Fluctuations in oestrogen occur around menarche and the menopause and these correlate with peaks in migraine frequency[4]. Data suggests that oestrogen has a significant role, at least the drop in oestrogen has a significant role in triggering menstrual migraine (Figure 2)[5][6].
Figure 2. Menstrual and perimenopausal susceptibility to migraine. (Ornello et al [7])
There are estrogen receptors throughout the brain in areas that are thought to be important in migraine, such as the hypothalamus, pons, periaqueductal grey, locus coeruleus[8]. In animal studies oestrogen triggers cortical spreading depression which is thought to be the pathophysiological correlate of migraine aura. When a woman starts an oestrogen-containing contraceptive pill or initiates hormone replacement therapy or is pregnant, these are high oestrogen states and these can sometimes result in aura presenting for the first time[9], which correlates well with animal studies showing oestrogen triggering cortical spreading depression[10].

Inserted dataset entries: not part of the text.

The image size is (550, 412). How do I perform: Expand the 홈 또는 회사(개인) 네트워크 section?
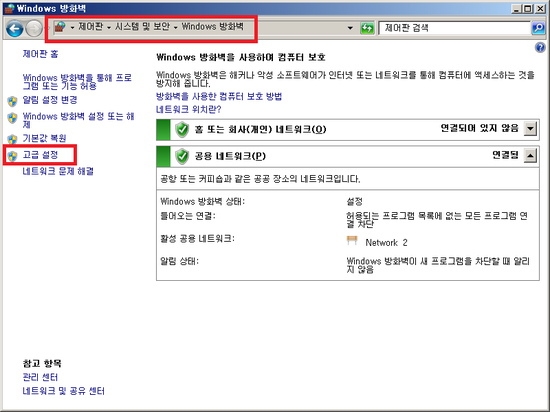coord(530,129)
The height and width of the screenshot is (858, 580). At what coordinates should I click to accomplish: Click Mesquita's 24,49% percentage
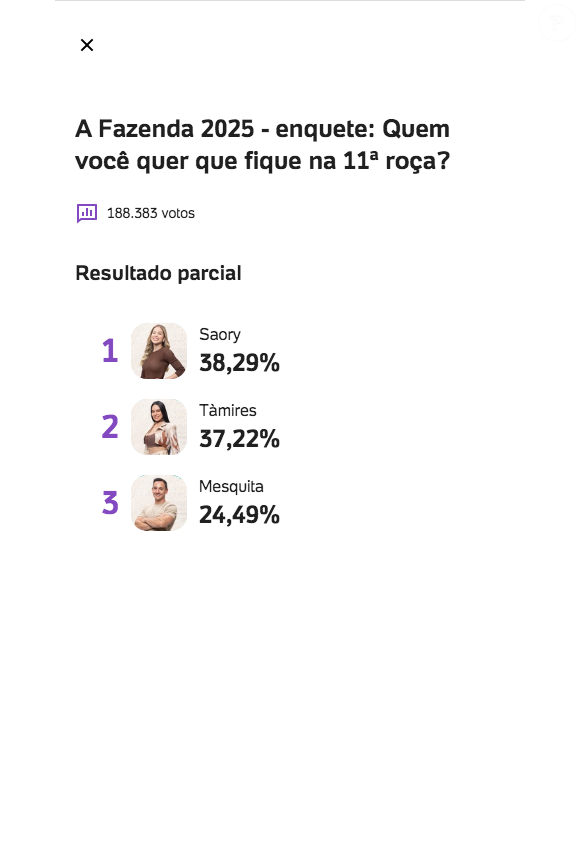tap(239, 515)
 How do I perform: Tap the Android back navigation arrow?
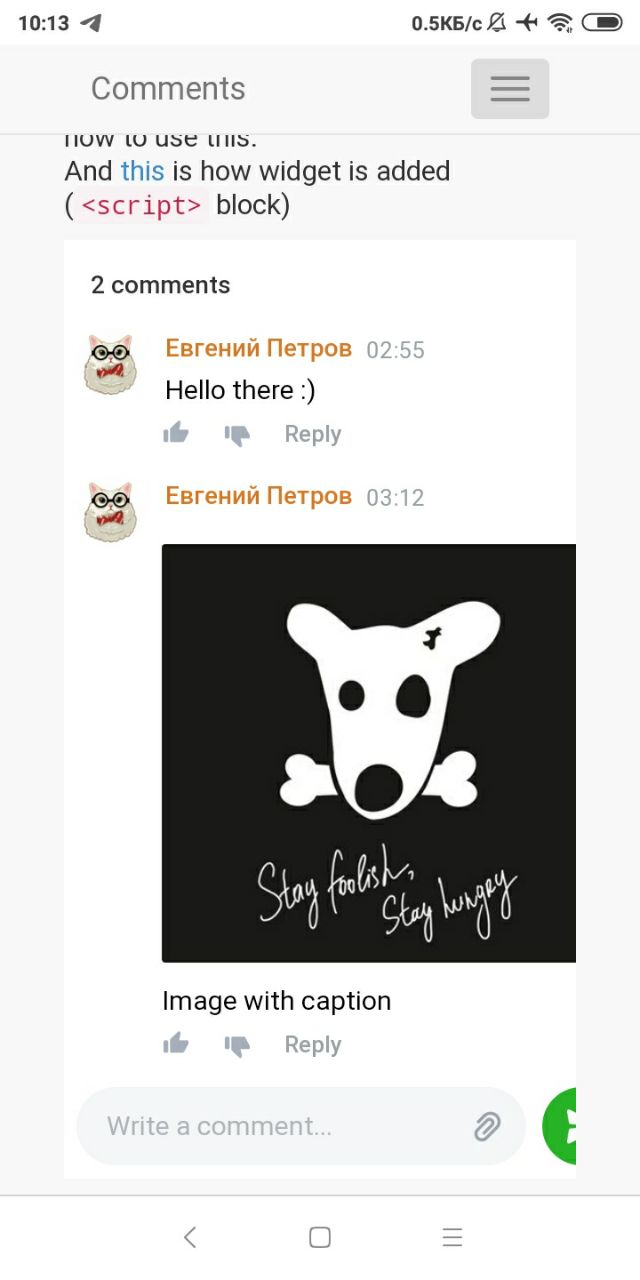click(x=190, y=1237)
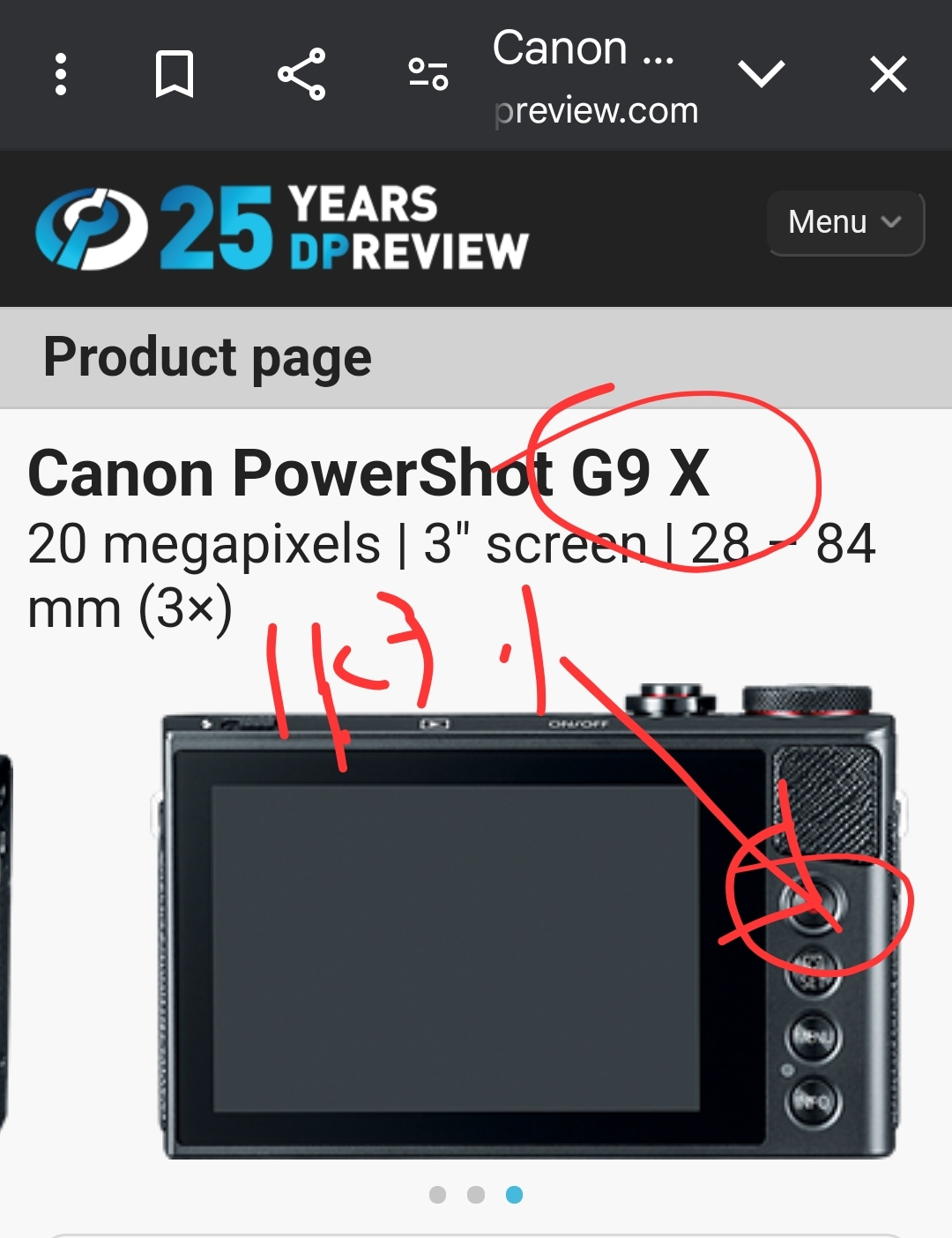Open the three-dot overflow menu
Viewport: 952px width, 1238px height.
tap(60, 74)
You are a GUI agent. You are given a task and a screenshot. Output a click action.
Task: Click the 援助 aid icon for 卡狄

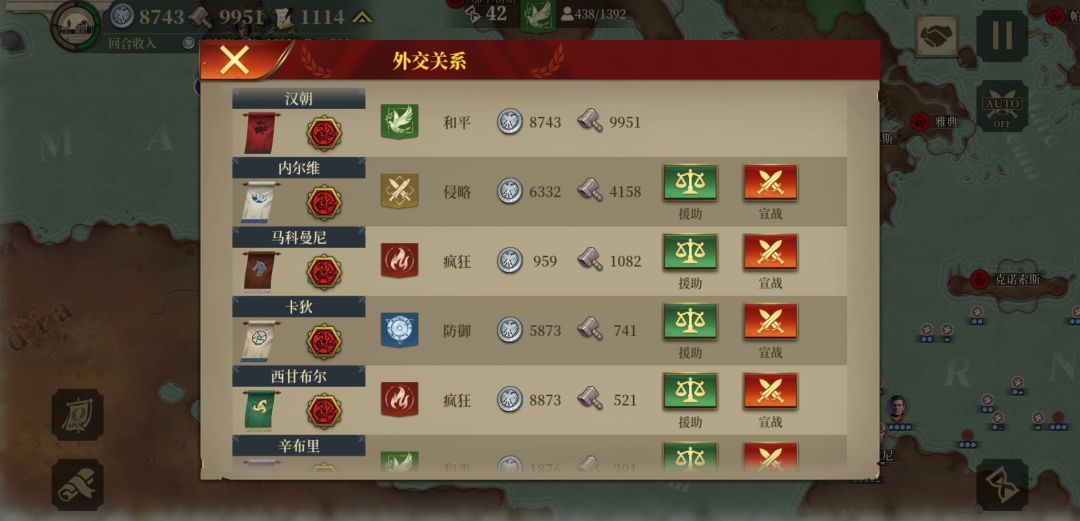[689, 323]
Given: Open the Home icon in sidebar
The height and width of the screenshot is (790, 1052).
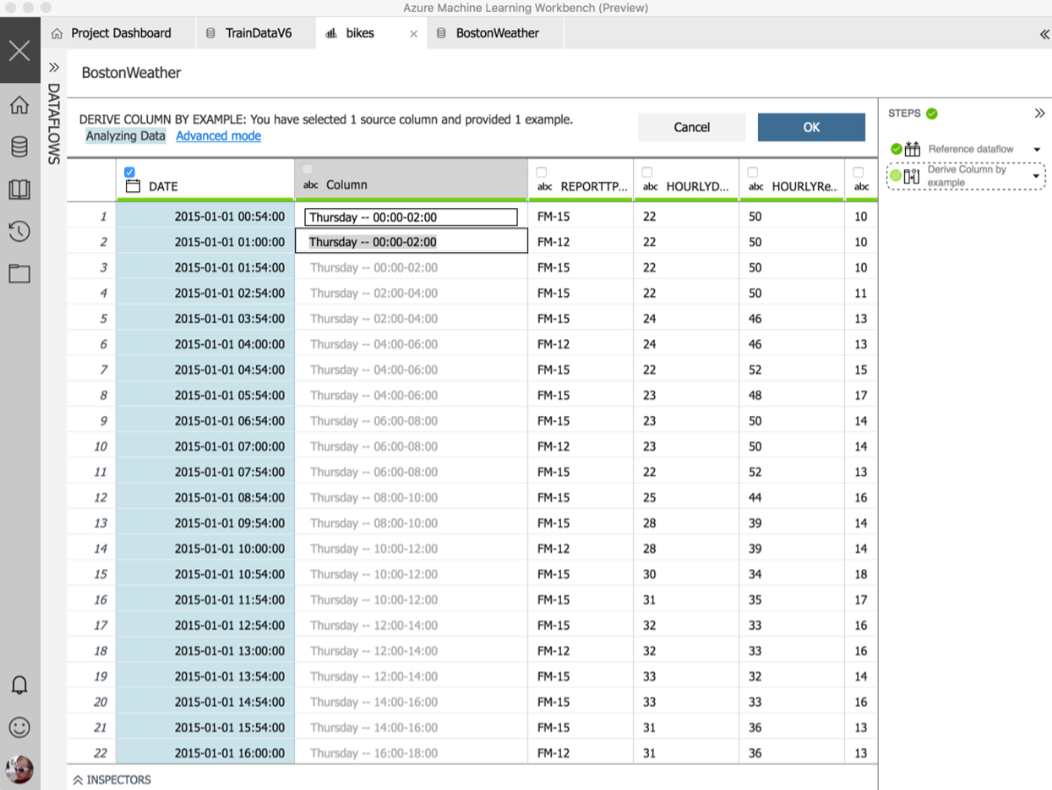Looking at the screenshot, I should (19, 105).
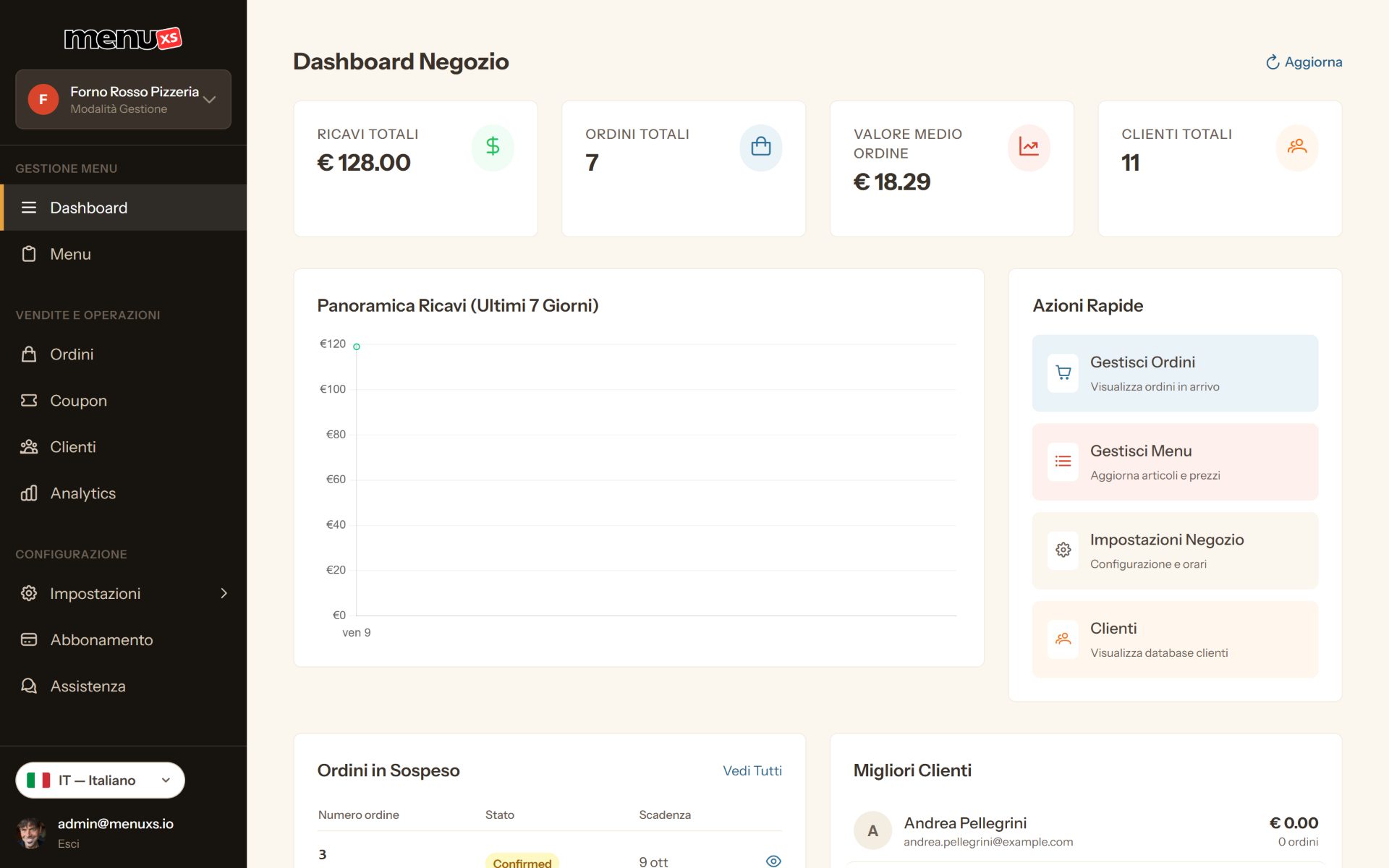Click the ven 9 data point on chart
The height and width of the screenshot is (868, 1389).
(x=357, y=347)
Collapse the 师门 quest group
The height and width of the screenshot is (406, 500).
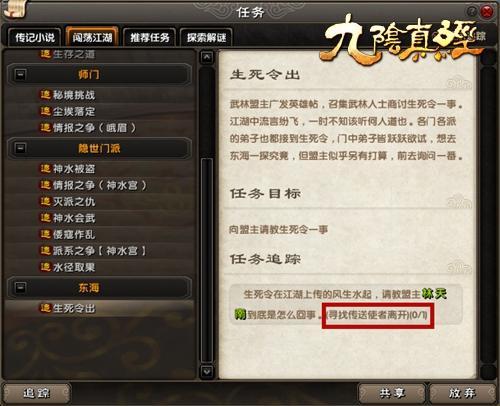pos(20,74)
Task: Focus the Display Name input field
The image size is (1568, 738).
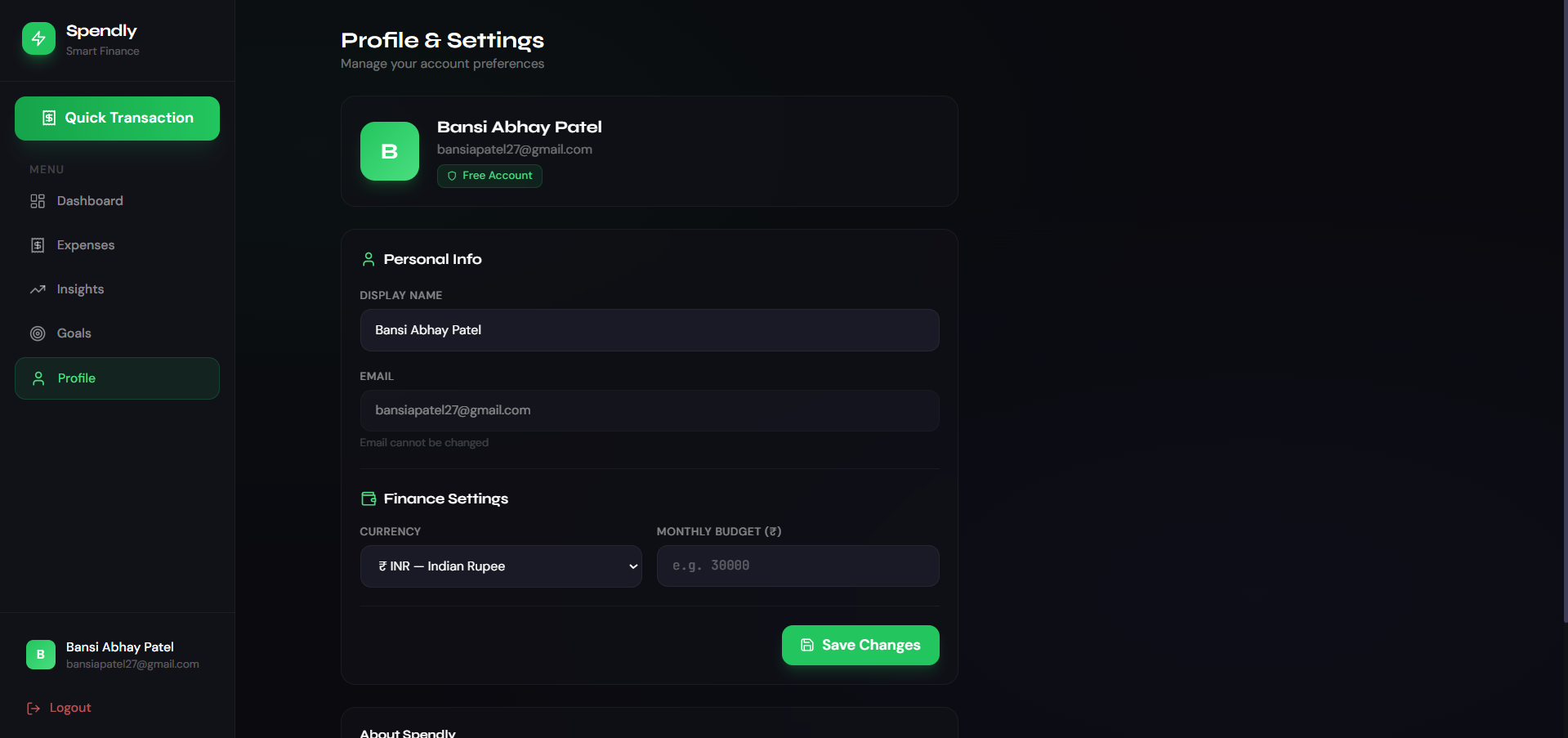Action: coord(649,330)
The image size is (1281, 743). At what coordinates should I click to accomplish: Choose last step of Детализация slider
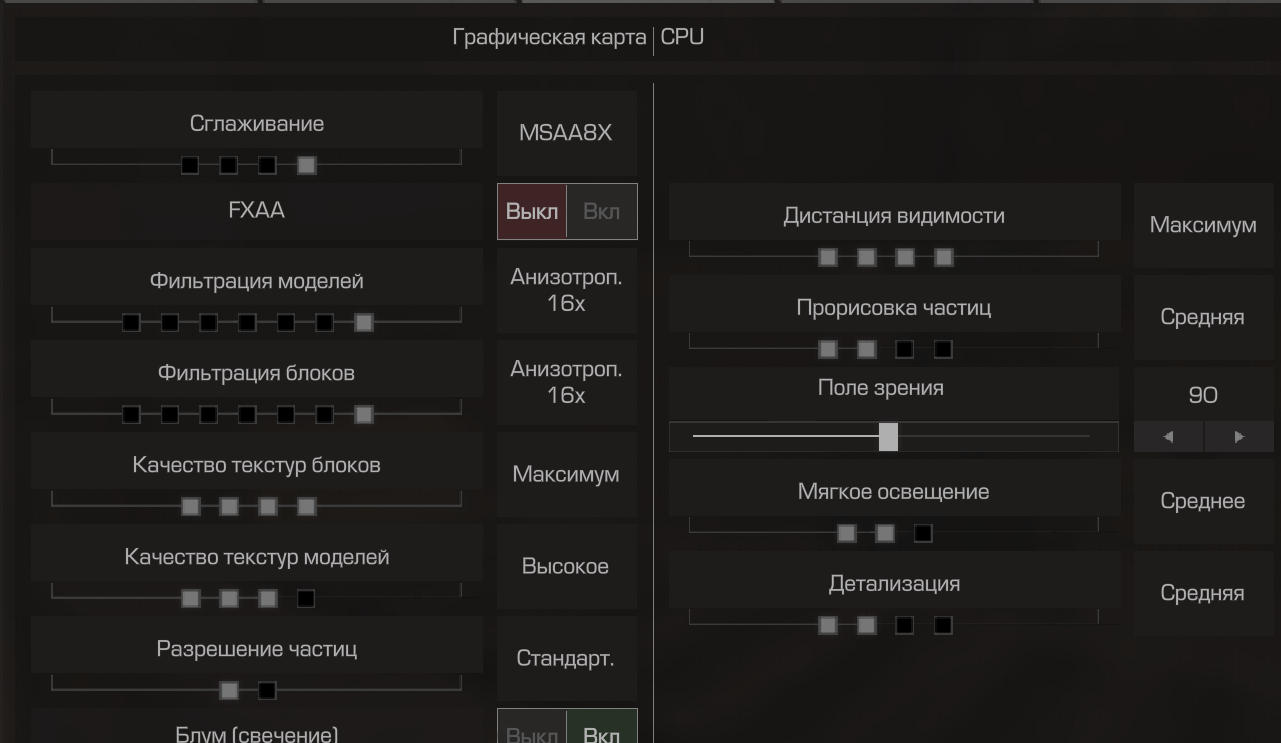[x=943, y=625]
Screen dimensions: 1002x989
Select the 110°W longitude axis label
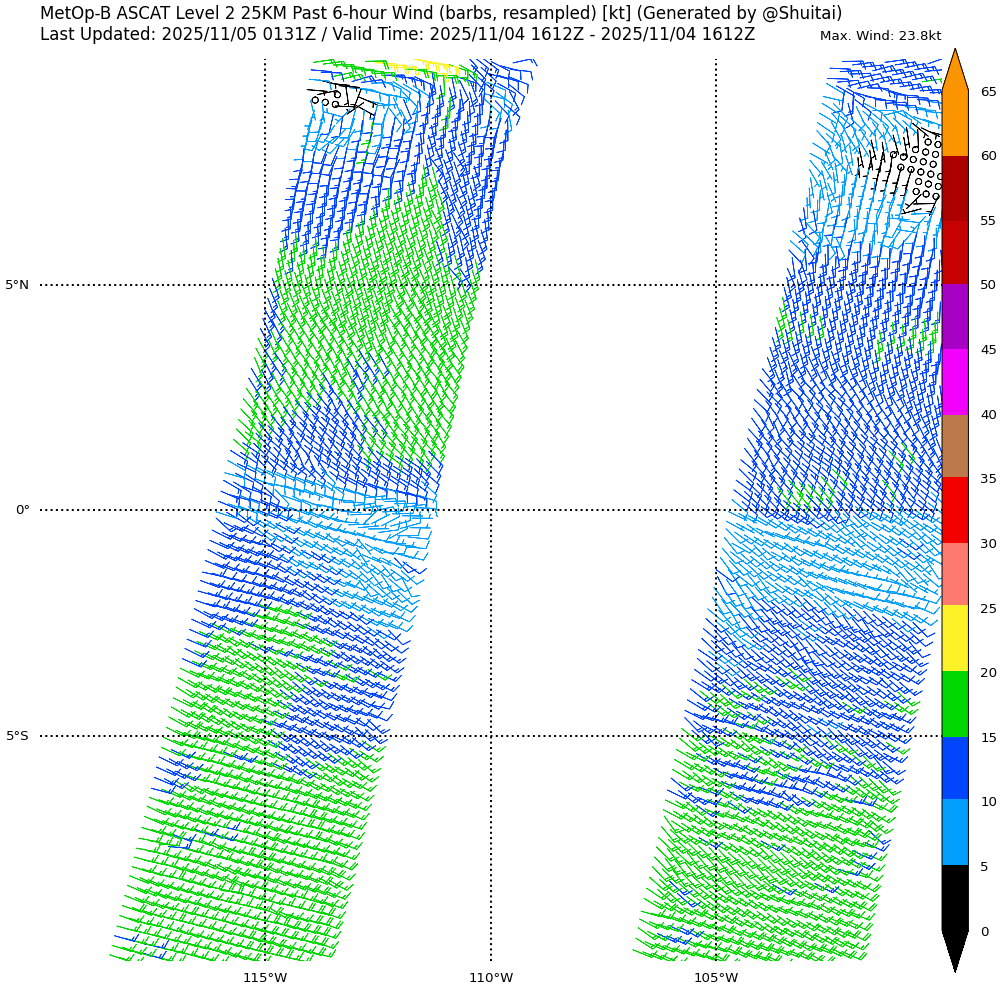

The role of progestogens in migraine is less well understood. It is known that allopregnanolone, which is a derivative of progesterone, enhances GABA activity in the central nervous system, whereas oestrogen has a glutaminergic effect, which is excitatory. Progestogens may inhibit neuronal excitability. One study looking at allopregnanolone levels in women with migraine suggested that they were lower in women with migraine[11]. Further research is needed in this area.
The effect of contraceptives on migraine
THE EFFECT OF COMBINED CONTRACEPTIVES
A common question asked by patients is “what will happen to my migraine if I take the contraceptive pill?” The problem with this question is that there are many different types of contraceptives. Even when one considers the combined oral contraceptive pill, this is not just a single entity and it consists of varying doses of oestrogen which have changed over the years very significantly. Going back to the last century, doses of 100 micrograms were used and this then decreased to about 50 micrograms and now doses as low as 15-20 micrograms are used. The fact that the dose of oestrogen has changed quite significantly throughout the years is a very important factor to bear in mind. Secondly, the progestogen component of the pill varies as well. There are first, second, third and fourth generations. So there is no simple answer to this question.
There is a paucity of good studies in this area because much of the data that is published looked
at “headache” as a side effect in women starting a contraceptive. These are not well designed studies looking specifically at whether this is migraine with or without aura or if it meets international headache society (IHS) criteria for migraine. Consequently the data available suggests migraine can get worse in 18 – 50%, improve in 8 to 35% and is not changed in 39 to 65% in women with migraine on combined contraceptives[12], so not very informative. In women with migraine with aura there may be an exacerbation of migraine with the combined contraceptive pill[12], which is perhaps logical if one relates back to the effect of oestrogen on cortical spreading depression.
When a woman is on the combined oral contraceptive pill, she will usually take it for 21 days and then she has a seven day break, where she has her menstrual period, and during that time there is often a migraine which is akin to a menstrual migraine. Tri-cycling the combined contraceptive pill back-to-back can be helpful in treating this[13]. Also shortening that pill free period from seven days to four days can also be helpful[14].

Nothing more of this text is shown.